Tracking the movements of casino developers around Massachusetts in 2013 was like watching the path of a die on a craps table. Cordish Cos. of Baltimore found a willing partner in Leominster after three other communities — including Boxborough — said no to siting a slots parlor. And Mass Gaming and Entertainment, which also sought the lone slots license authorized under the state’s 2011 gambling-expansion law, came up empty after it couldn’t reach a host community agreement with Worcester, then pulled out after facing probable defeat at the ballot box in Millbury.
Meanwhile, the owners of the Foxwoods resort casino in Connecticut took over the resort casino proposal for Milford from David Nunes’s Crossroads Massachusetts, but came up empty in November when voters in that town resoundingly rejected the $1-billion proposal. That, plus an earlier vote in Palmer that narrowly rejected a proposal by the owners of Mohegan Sun, closed the door to the possibility of a resort casino in or near Central Massachusetts.
The Leominster proposal is competing against others from Plainville and Raynham for the slots license. The winner is expected to be announced within weeks.
In a capital-intensive industry such as manufacturing, Clinton-based Nypro needed money it couldn’t get and capabilities that customers wanted but that the manufacturer of precision plastics products didn’t have.
For that reason, the company agreed in February to be acquired by Jabil Circuit of St. Petersburg, Fla., for $665 million. Jabil is a better-heeled manufacturer that is among the Fortune 200, and one of Fortune’s most admired companies. “I think Jabil is one of the best-run companies” in Nypro’s market space, president and CEO Ted Lapres said in February, “and I know them all.”
It seems like the best of marriages: Nypro got the capital and global reach that Jabil brought, while Jabil gained a pre-established foothold in the health care and consumer packaging markets, and more depth for its consumer electronics business.
And the deal helped Nypro grow in Central Massachusetts. Not long after the acquisition was announced (it was completed in July), Nypro announced it was adding 100 jobs at its Clinton headquarters.
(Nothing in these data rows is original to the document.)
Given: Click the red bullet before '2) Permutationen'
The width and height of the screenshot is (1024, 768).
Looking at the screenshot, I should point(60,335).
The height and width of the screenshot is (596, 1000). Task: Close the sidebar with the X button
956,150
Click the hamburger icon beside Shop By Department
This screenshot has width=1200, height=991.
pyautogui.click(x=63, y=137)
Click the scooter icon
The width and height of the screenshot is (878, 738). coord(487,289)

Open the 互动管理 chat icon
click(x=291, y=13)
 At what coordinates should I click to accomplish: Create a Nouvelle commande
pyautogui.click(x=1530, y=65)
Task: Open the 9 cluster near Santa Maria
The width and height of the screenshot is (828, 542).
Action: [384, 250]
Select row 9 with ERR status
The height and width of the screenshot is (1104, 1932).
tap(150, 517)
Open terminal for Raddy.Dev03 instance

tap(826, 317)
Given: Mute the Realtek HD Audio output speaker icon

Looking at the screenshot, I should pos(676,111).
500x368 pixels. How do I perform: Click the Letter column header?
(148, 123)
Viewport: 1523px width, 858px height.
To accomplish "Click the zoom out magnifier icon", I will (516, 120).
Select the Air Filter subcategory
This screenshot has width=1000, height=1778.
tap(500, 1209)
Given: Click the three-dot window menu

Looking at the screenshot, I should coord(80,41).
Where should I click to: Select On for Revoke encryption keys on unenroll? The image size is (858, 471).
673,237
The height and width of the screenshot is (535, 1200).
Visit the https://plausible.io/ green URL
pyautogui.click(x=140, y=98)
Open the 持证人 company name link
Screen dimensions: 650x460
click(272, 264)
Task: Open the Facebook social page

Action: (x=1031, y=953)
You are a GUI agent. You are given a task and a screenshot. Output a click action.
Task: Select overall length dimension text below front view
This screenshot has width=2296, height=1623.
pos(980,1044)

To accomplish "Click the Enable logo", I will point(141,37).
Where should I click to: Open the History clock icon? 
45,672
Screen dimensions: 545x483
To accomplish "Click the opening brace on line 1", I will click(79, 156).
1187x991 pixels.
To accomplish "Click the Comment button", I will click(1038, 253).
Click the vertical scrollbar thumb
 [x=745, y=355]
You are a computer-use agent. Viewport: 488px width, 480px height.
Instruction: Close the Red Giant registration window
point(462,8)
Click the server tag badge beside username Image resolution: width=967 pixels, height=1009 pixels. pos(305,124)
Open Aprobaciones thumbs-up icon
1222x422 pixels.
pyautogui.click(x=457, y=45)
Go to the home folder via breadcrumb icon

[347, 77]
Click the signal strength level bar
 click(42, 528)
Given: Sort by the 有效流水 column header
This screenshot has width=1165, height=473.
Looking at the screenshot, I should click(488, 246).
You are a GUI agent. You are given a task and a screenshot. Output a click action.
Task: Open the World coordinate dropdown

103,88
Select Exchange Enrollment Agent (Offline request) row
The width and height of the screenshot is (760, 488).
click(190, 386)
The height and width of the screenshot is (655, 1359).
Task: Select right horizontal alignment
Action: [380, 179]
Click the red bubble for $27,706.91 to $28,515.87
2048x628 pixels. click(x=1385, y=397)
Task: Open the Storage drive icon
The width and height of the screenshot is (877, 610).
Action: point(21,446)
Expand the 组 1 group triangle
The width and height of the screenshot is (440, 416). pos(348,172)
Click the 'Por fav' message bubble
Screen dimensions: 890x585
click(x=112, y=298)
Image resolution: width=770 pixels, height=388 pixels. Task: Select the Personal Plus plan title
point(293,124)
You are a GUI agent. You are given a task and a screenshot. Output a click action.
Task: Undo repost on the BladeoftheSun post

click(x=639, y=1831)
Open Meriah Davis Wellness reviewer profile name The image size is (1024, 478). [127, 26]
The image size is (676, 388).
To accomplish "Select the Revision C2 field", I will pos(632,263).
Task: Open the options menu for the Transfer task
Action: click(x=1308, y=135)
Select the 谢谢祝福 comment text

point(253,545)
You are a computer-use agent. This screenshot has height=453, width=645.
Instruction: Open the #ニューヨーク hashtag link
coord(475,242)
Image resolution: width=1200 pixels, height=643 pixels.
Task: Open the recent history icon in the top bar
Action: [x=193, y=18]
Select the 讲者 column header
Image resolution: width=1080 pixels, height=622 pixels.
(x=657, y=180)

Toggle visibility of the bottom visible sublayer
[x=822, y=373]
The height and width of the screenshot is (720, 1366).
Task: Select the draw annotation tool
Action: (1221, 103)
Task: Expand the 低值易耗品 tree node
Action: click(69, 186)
And in November, the company signed a lease for 205,000 square feet of space in Devens that will be home to 165 new jobs.
Located within a 75-minute drive of four larger, busier airports, Worcester Regional Airport is not only stuck between rocks and hard places; it also suffers from a tough, high-elevation locale and the lack of a major road connecting the airport to an interstate highway.
It saw a succession of commercial passenger carriers over the last 15 years until March 2012, when discount carrier DirectAir ceased operations. What followed were 20 months of silence, save for small, private aircraft. But MassPort, which took over the airport in 2010, successfully lobbied JetBlue — already entrenched at Logan International Airport — to come to Worcester, and it launched daily service in November to Orlando and Fort Lauderdale.
The flights are off to a good start, MassPort CEO Thomas Glynn told a Worcester audience recently, although foggy conditions — long an issue at the airport — led a few flights to be diverted to Boston. But MassPort hopes to partially ease fog-induced diversions, delays and cancellations by installing a $32-million, state-of-the-art landing system in the next five years, Glynn said.